The rest of this paper is organized as follows: In Section 2, we review the related work. In Section 3, system model is introduced for multipath stability routing. In Section 4, we transform the problem and propose a (2M-1) D hypergraph matching algorithm. The results and discussion are presented in Section 5. Finally, the conclusions are given in Section 6.

2.1. Multipath Routing in UAV Swarms

Here are some literatures introducing multipath routing in UAV swarms from different perspectives. In [6], a network coding-aware multipath routing protocol was proposed, which was based on the ant colony algorithm and achieved end-to-end reliable transmission by maximizing the coding opportunity. In [7], in order to restore, construct, and select k-disjoint paths, an industry-oriented canonical particle swarm (CPS) optimized data delivery framework was introduced. Multiswarm strategy was used to determine the optimal direction of multipath routing. In [8], a new scheme of 3D transformation routing was proposed, which broke down a large topology change into a series of smooth, continuous microadjustments that minimized packet loss (due to path interruptions). In [9], a Lyapunov-based energy-efficient path diversity method for data transfer was proposed in UAV networks. The method first calculated the delay robustness based on path diversity and derived the trade-off relationship between path diversity and power consumption, and the proposed multipath transmission method provided latency tolerance with acceptable power consumption in data transmission. In [10], the authors proposed a SDN and MQTT hybrid structure for battlefield UAV swarms and also developed a QoS-based multi-path routing framework that computes the multiple disjoint paths from source to destination to improve network performance. In [11], a set of multipath scalable video coding routing protocol was designed. Using scalable video coding (SVC) theory, the AODV-multipath (AODVM) with disconnected nodes was extended to enable routing nodes to obtain information such as link parameters. Although the above studies designed UAV swarm multipath routing at different levels, there was little work on multipath stability. In this paper, a new stable routing metric is designed based on the dynamics of the UAV, link quality, and distance between nodes, and a hypergraph matching framework is used to obtain multipath routing.

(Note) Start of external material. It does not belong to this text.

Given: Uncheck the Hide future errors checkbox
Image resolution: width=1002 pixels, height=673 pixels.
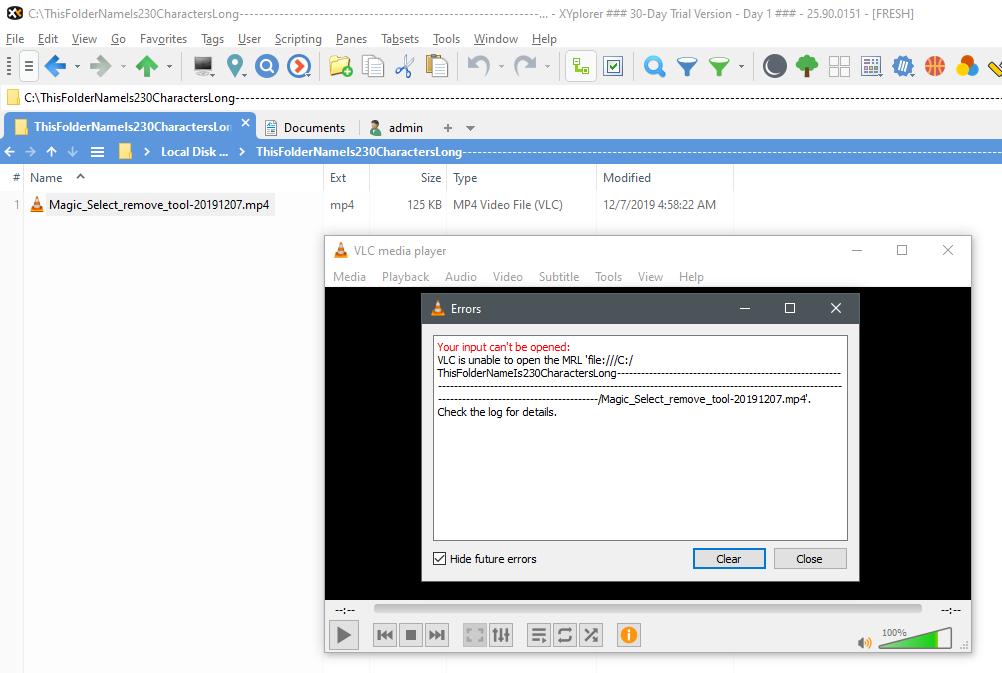Looking at the screenshot, I should coord(440,559).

2.2. Routing Based on Hypergraph

Recently, efforts have been made to design routing using hypergraph. In [12], mining algorithms were used in a P2P environment to improve the efficiency of such methods. The proposed method combined clustering and hypergraph, used ECCLAT to build approximate clusters, and found meaningful clusters with slight overlap; this cluster set improved the robustness and availability of query, routing mechanisms in P2P networks extensibility. In [13], it considered the coordination problem of a robot moving on a network. The problem could be solved by introducing social laws, which could be derived from properly defined routing of graphs under the network. Here, it studied the complexity of routing, providing an efficient representation of 2-routable graphs, establishing a correspondence between hypergraph coloring and graph routing. Although there is some work on clustering and coloring applied to routing, it is not suitable for establishing multipath routing.

More recently, hypergraph matching theory has begun to be used to design routing. In [14], the authors investigated the shortest path problem in hypergraphs and proposed two algorithms for finding shortest hyperpaths in dynamic networks with dynamic weights and topology. In [15], it studied the problem of finding the optimal path in a single-source single-target accumulative multihop network. By modeling the routing problem in accumulative multihop network as a hypergraph, it deduced a new set of sufficient conditions for optimality, proving useless of the optimality of traditional multihop networks. Although there were some studies on designing routes using hypergraph matching algorithms, few studies had applied hypergraph matching algorithms to multipath routing. We creatively propose a -dimensional hypergraph matching algorithm, which is different from the traditional 3D hypergraph matching algorithm.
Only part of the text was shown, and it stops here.